If only that video-in-webpages-standard was implemented (is in Safari now) and used it would be so sweet to just remove that flashcrap alltogether. Too bad on webpages made only in flash but well, those suck anyway =P

Re:And people

[fishdan]

The difference of course is that the image file itself is benign -- the decoders were flawed. Whereas the Flash decoder is adware BY DESIGN.

The creators of Flash, Adobe/Macromedia, deliberately resist allowing user control of Flash. Why must I go to a 3rd party to selectively block Flash? Why can't I control Flash in my browser to a very simple extent such as "Flash cannot play sound without asking permission." Why does Adobe make Flash an "all or nothing" experience? The answer was given to me straight up by Flash evangelist: "If you could control your experience, it would not be a good advertising platform." As floored as I was by that statement, I realized that is Flash's great selling point for many people -- here is an ad that is unavoidable and will generate a lot of attention.

I block flash with noscript, and I refuse to buy from a site that requires Flash. I certainly enjoy Flash games [handdrawngames.com] at home, but at work I've blocked flash at the firewall level for YEARS now.

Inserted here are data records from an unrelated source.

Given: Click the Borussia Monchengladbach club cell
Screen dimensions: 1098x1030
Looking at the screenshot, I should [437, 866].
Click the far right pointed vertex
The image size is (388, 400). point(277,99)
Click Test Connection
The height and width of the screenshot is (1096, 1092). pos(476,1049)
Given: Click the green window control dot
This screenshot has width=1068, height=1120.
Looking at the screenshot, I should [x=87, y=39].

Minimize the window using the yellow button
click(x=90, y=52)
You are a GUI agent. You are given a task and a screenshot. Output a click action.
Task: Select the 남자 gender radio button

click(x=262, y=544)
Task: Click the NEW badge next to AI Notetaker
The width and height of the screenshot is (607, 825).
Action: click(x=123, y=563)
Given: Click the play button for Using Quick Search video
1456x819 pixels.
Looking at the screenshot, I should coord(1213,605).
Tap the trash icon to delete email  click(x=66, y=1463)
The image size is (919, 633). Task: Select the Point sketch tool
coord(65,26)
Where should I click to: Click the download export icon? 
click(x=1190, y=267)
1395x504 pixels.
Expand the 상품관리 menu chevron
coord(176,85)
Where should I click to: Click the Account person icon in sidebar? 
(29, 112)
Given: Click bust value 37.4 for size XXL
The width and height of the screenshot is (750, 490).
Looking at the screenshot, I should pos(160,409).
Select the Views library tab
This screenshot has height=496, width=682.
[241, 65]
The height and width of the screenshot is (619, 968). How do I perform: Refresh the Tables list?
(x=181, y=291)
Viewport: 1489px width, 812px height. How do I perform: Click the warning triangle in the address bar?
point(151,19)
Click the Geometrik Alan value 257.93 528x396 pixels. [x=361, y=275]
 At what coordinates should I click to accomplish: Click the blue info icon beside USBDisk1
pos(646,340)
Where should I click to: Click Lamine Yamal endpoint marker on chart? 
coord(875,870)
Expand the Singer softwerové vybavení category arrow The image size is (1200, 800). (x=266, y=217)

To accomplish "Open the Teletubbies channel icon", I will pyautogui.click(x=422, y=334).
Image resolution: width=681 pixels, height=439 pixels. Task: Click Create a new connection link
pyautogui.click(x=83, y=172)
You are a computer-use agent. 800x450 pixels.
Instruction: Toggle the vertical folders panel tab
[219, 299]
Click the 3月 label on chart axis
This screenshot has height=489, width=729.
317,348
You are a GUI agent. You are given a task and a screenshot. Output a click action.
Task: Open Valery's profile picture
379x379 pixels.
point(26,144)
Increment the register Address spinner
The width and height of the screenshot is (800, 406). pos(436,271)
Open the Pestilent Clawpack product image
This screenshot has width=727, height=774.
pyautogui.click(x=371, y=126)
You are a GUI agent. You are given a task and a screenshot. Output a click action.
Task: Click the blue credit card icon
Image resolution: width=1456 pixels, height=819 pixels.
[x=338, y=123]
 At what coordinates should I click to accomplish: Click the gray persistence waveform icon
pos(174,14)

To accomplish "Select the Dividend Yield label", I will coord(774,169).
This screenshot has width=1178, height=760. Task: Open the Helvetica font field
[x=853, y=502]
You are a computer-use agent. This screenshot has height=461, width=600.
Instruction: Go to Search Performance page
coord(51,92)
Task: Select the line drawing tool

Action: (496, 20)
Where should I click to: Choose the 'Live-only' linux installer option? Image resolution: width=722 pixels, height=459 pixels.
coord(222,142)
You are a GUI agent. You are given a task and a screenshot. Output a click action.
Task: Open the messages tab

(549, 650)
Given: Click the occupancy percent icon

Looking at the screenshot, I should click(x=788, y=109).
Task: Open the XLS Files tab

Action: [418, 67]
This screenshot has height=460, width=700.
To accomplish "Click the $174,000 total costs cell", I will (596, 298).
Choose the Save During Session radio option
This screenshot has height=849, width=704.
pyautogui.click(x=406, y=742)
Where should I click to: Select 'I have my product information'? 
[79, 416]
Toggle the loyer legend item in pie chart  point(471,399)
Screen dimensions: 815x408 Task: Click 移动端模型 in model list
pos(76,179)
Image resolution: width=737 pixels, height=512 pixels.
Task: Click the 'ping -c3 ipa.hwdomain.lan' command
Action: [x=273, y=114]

And I've never had one legitimate complaint of "I need flash to do this" that was work related.

Re:SNAFU

[STrinity]

Don't forget that certain Adobe programs, including Photoshop and Premiere, place DRM in the master boot record [adobe.com], which makes it impossible to run TrueCrypt boot-time encryption and have the Adobe programs work.

Why people use flash...

[argent]

Flash is an overkill for most GUIs on the web

Underline that, set it in boldface, carve it in granite, mod parent up, the works...

I really think the main reason people use flash is because it moderately increases the difficulty of reverse-engineering an interface. Chopping up a .swf package can be done, even without a few hundred bucks worth of Adobe software, but it's more work than running "curl -o filename url" a few times. It's obfuscation, pure and simple.